There is a recognized risk for development of secondary primary cancers (SPCs) after first-line treatment with radiation therapy for localized prostate cancer. However, a new article suggests that newer forms of radiation therapy may have noticeably reduced that risk.
Huang et al. reviewed data from a cohort of 2,120 patients treated with various types of radiation therapy for their localized prostate cancer.
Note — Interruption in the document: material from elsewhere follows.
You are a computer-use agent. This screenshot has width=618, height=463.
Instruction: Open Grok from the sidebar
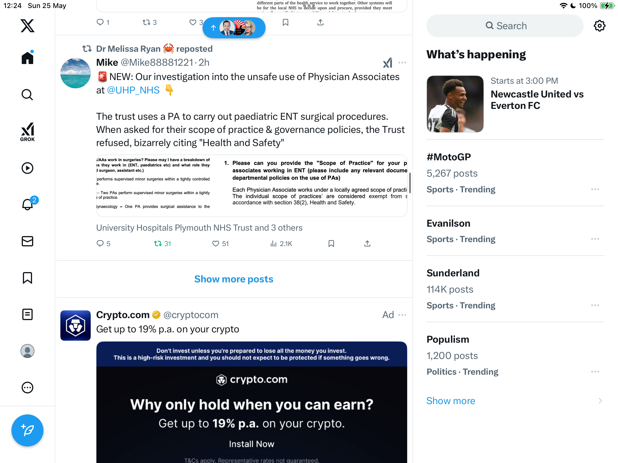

The types of radiation included:
- Conventional, two-dimensional external beam radiation therapy (2D-EBRT), used in 36 percent of patients
- Three-dimensional, conformal EBRT (3D-EBRT) and intensity-modulated radiation therapy (IMRT), used in 29 percent of patients
- Brachytherapy alone (BT), used in 16 percent of patients
- 2D-EBRT with a brachytherapy boost (2D-EBRT + BT), used in 19 percent of the patients
The researchers also matched data on SPCs from these 2,120 patients on a 1:1 basis with a series of surgical patients based on the patients’ ages and length of follow-up.
The results of this analysis are as follows:
- Overall risk for SPCs — regardless of follow-up time — was not significantly higher in the radiation therapy patients than in the surgery patients (hazard ratio [HR] = 1.14).
- At > 5 years of follow-up there was a significant risk for SPCs in the radiation therapy patients compared to the surgery patients (HR = 1.86).
- At >10 years of follow-up, the risk for SPCs in the radiation therapy patients compared to the surgery patients was further increased (HR = 4.94).
- When broken down by type of radiation, the overall relative risk for SPCs compared to surgery was
- HR =1.76 for 2D-EBRT
- HR =0.81 for 3D-EBRT/IMRT
- HR = 0.53 for BT
- HR = 0.83 for 2D-EBRT + BT
- The types of SPC occurring most commonly among the patients receiving primary radiation therapy were bladder cancers, lymphoproliferative cancers (e.g., non-Hodgkin’s disease), and sarcomas.
It appears from these data that the only type of primary radiation therapy that increased overall risk for SPCs in this patient population (compared to surgery) was 2D-EBRT — classical radiation therapy that is rarely used today as first-line therapy for localized disease. However, the abstract to the paper does not provide a breakdown of either year of initial therapy or length of follow-up by type of radiation, so if (for example) 10-year follow-up data was only available for the 2D-EBRT patients, the results could be skewed in a manner that would perhaps be misleading. However, the authors clearly conclude that, “Radiation-related SPC risk varies depending on the [radiation therapy] technique and may be reduced by using BT, [BT + 2D-EBRT], or 3DCRT/IMRT.